### Work to complete
Reproduce the passage of the advocacy blog between "My name is Emerald" and "not in control.", inclusive, word for word.

### Document extract
In this open and honest blog specially written for Advocacy Awareness Week Emerald discusses her personal experience of being supported by an advocate and discusses what advocacy means to her and what she feels needs to change in the sector moving forwards.
My name is Emerald and I am 24 years old. I am a mum to twin girls who are now 3 and a half. Currently I am a stay at home mum, but I am thinking about going back to college as I would like to get a job in the care sector. People would say I am determined, resourceful, stubborn, resilient, caring, and kind. They also say I am a brilliant baker and a great mum!
Some people find my behaviours challenging. I can be quite loud and full on and this can overwhelming. I have some difficulties with learning and need things clearly explained to me or shown – pictures work well, I also have some mental health challenges too and this has meant I have been sectioned on several occasions. If I am in a situation that I find difficult I can respond in a direct way which can be seen as me being rude and aggressive. This is only because I am feeling scared, vulnerable and not in control.
I think that advocacy is a voice for people who cannot speak for themselves and making sure right things happen for the individual. We need advocacy to allow people that don’t have a voice to be heard. It is particularly important when people have more than one label. Advocacy is important when you are in a situation with professionals who are saying things you don’t understand. Your advocate can make sure the professionals speak to you in a way that is accessible and appropriate so that you can be a central part of the decision that is being made.
In the past advocacy has helped me. When I was in hospital people only saw my mental health problems and my autism was not acknowledged and understood. My autism was getting in the way of me getting better, the advocate helped the professionals to understand this. When I was in a meeting in the hospital the professionals were talking about my plan for when I left, and I didn’t understand what they were saying. The plans seemed complicated to me and I didn’t understand how they would work and who would do what. My advocate made sure I understood what was being said and that I knew what would happen once I left the hospital. I can find it really overwhelming when there are lots of professionals in the room all trying to say their bit and then they ask for my view. This means I find it difficult to find my voice and get my point of view across, and an advocate can support me with this.

### Records
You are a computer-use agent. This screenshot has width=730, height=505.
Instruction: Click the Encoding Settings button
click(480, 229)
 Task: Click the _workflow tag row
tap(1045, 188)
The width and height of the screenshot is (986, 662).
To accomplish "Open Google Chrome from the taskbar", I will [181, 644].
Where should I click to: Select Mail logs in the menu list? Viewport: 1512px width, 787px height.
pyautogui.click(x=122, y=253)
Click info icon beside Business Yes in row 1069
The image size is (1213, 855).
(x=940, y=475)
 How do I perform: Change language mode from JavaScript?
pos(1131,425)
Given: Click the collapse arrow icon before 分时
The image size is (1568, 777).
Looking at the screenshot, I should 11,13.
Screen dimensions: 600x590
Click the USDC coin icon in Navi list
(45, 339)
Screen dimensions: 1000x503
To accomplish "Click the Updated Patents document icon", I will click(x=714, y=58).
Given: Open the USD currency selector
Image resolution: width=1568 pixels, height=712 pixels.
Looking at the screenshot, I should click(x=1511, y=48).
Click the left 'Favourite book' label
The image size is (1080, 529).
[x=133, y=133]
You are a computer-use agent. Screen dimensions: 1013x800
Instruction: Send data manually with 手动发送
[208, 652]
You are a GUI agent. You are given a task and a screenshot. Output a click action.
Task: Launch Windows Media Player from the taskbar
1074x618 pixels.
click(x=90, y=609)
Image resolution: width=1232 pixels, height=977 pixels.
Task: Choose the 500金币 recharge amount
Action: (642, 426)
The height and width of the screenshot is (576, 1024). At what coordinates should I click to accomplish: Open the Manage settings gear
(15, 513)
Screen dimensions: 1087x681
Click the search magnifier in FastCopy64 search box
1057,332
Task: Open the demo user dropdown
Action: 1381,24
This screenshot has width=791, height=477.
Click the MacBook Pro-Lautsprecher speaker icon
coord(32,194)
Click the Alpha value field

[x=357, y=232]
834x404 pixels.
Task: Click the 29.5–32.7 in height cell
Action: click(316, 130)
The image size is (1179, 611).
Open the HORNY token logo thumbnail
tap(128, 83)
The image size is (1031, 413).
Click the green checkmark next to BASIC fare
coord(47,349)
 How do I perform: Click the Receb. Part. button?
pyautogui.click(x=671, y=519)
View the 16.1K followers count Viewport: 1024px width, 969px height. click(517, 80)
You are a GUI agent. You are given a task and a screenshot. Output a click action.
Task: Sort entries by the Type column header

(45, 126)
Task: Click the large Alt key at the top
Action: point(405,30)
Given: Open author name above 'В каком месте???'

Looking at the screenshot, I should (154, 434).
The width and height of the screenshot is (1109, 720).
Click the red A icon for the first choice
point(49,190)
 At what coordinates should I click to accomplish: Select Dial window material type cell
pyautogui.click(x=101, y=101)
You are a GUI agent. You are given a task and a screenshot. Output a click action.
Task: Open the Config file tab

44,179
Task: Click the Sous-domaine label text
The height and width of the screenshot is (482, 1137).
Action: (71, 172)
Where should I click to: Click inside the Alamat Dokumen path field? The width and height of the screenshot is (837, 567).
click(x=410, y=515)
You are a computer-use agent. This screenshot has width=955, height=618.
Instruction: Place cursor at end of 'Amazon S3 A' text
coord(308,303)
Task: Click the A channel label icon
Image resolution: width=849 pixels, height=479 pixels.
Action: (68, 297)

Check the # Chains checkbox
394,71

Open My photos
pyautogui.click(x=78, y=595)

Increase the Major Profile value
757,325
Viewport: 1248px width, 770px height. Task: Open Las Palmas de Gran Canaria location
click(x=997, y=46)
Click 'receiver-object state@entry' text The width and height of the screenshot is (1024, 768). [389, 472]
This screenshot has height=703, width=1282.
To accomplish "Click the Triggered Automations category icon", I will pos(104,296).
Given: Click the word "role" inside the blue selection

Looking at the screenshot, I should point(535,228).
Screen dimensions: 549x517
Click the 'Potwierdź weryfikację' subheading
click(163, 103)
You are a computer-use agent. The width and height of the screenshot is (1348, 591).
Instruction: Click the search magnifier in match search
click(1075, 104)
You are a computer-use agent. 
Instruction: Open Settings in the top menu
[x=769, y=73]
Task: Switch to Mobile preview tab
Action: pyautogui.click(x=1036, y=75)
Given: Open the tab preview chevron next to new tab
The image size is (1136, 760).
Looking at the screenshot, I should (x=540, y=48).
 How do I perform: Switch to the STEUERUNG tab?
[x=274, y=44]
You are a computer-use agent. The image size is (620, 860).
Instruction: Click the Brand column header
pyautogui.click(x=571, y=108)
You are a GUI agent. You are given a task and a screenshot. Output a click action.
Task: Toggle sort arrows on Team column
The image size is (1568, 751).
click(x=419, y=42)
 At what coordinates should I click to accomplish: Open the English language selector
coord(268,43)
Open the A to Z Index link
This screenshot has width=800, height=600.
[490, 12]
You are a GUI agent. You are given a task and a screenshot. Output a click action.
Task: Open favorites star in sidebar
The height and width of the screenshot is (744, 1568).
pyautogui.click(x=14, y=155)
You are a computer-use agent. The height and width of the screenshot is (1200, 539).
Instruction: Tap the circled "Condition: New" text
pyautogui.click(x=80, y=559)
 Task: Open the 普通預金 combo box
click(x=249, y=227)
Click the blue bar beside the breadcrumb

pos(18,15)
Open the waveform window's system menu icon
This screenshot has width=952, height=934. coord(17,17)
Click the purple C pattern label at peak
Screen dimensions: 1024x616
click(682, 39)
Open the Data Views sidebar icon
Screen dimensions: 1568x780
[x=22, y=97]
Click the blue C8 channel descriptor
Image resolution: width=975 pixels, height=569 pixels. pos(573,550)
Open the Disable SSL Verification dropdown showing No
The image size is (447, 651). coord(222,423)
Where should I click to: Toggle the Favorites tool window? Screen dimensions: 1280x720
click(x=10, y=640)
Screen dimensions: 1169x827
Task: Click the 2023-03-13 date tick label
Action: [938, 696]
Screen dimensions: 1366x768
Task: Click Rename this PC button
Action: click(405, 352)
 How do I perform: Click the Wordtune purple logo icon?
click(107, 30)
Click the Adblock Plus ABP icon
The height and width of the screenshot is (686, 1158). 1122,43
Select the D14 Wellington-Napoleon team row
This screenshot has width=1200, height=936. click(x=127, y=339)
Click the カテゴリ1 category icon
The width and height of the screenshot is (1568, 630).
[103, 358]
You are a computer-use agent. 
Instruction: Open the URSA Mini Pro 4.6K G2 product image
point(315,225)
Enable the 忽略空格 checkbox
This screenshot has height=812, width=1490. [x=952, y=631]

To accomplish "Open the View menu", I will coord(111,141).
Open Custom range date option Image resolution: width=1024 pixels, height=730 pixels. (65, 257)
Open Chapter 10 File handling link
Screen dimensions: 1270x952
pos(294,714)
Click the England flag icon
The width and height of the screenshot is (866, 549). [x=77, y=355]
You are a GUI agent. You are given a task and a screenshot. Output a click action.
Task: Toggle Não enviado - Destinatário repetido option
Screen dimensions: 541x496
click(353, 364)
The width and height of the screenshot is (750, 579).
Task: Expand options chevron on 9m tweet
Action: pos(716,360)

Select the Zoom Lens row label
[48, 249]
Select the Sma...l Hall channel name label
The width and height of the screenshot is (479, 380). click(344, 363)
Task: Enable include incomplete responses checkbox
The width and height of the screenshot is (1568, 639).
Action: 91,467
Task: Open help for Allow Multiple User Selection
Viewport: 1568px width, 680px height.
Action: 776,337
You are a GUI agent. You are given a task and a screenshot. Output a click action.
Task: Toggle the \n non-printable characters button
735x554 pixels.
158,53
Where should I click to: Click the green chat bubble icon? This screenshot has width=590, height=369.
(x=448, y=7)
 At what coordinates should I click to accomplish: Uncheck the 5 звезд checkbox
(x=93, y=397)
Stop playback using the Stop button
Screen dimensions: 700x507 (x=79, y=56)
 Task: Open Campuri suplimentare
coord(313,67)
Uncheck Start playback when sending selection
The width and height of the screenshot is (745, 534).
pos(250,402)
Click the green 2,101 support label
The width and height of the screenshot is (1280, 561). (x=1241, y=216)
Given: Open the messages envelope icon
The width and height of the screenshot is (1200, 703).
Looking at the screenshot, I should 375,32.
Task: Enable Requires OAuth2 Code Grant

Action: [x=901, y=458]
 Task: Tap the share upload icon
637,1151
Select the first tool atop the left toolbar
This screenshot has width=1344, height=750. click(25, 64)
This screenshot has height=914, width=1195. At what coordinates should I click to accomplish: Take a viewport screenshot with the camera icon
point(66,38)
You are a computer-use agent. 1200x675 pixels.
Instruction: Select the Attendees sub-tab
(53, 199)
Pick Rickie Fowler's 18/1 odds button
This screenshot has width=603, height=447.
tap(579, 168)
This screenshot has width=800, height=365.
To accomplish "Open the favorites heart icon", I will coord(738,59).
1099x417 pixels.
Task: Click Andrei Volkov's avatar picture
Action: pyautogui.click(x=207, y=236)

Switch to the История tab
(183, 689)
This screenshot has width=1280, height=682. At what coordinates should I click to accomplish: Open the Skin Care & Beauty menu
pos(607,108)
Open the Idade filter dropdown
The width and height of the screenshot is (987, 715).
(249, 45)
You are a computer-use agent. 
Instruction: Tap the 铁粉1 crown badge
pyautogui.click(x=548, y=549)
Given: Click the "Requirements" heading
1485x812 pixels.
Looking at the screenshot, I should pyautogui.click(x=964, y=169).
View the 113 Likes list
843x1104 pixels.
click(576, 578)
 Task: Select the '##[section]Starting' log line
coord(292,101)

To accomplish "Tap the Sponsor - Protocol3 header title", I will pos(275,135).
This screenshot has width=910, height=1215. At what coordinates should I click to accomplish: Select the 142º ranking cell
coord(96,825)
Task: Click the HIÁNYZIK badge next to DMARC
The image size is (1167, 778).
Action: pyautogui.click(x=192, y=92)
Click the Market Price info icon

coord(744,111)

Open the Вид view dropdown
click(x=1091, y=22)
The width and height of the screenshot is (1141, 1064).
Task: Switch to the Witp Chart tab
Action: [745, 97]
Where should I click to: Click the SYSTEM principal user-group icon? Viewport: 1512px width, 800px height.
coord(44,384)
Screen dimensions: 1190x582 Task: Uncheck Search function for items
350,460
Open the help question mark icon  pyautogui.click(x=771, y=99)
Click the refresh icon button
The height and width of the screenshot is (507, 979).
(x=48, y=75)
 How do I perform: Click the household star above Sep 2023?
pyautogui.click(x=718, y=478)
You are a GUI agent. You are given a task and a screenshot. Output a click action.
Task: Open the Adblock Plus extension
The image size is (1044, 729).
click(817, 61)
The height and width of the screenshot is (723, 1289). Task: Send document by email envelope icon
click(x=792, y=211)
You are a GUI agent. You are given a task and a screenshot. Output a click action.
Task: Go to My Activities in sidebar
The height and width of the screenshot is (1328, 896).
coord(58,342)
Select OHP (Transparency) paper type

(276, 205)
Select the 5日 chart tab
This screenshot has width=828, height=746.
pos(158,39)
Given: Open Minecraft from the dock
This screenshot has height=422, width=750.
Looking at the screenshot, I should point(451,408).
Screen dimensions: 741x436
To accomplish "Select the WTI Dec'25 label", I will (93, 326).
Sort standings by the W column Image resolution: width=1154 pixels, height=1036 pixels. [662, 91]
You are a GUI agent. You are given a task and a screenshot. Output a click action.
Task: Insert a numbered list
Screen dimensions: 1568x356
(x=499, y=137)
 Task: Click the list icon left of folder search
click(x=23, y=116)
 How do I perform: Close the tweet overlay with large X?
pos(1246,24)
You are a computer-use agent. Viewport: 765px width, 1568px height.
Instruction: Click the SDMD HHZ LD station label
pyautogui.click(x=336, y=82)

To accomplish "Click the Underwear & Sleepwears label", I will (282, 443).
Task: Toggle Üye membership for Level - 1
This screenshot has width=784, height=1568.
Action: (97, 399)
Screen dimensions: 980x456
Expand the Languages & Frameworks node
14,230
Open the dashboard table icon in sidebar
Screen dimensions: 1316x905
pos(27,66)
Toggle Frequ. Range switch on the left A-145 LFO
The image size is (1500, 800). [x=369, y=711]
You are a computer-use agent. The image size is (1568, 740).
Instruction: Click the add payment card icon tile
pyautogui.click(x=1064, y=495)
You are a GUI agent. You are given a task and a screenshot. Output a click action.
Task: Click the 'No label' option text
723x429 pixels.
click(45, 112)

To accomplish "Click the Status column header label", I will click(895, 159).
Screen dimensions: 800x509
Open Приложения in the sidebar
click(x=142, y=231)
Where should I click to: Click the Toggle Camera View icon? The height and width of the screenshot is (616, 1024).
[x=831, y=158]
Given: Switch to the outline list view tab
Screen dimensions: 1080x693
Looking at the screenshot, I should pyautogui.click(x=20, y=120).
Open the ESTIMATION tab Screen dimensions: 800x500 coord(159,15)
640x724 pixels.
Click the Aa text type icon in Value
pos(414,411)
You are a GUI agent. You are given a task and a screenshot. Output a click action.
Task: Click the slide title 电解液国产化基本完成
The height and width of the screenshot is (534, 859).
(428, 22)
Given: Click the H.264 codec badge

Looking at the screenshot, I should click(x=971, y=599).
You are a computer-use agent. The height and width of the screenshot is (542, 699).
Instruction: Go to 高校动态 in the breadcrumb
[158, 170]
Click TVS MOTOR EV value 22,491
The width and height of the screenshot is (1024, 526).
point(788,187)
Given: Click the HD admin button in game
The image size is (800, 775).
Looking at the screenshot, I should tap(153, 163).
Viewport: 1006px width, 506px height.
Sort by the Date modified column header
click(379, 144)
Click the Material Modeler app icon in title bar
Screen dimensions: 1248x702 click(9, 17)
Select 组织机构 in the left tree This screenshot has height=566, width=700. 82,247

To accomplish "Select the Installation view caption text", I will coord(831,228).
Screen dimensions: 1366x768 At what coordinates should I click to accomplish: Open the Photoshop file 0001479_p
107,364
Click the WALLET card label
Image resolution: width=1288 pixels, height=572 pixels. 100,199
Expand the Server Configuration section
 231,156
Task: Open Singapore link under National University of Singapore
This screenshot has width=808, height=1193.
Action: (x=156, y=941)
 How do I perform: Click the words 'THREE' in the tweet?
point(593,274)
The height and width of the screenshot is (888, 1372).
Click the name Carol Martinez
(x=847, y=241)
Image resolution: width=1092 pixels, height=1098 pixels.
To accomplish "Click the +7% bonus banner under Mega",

### Task output
My name is Emerald and I am 24 years old. I am a mum to twin girls who are now 3 and a half. Currently I am a stay at home mum, but I am thinking about going back to college as I would like to get a job in the care sector. People would say I am determined, resourceful, stubborn, resilient, caring, and kind. They also say I am a brilliant baker and a great mum!
Some people find my behaviours challenging. I can be quite loud and full on and this can overwhelming. I have some difficulties with learning and need things clearly explained to me or shown – pictures work well, I also have some mental health challenges too and this has meant I have been sectioned on several occasions. If I am in a situation that I find difficult I can respond in a direct way which can be seen as me being rude and aggressive. This is only because I am feeling scared, vulnerable and not in control.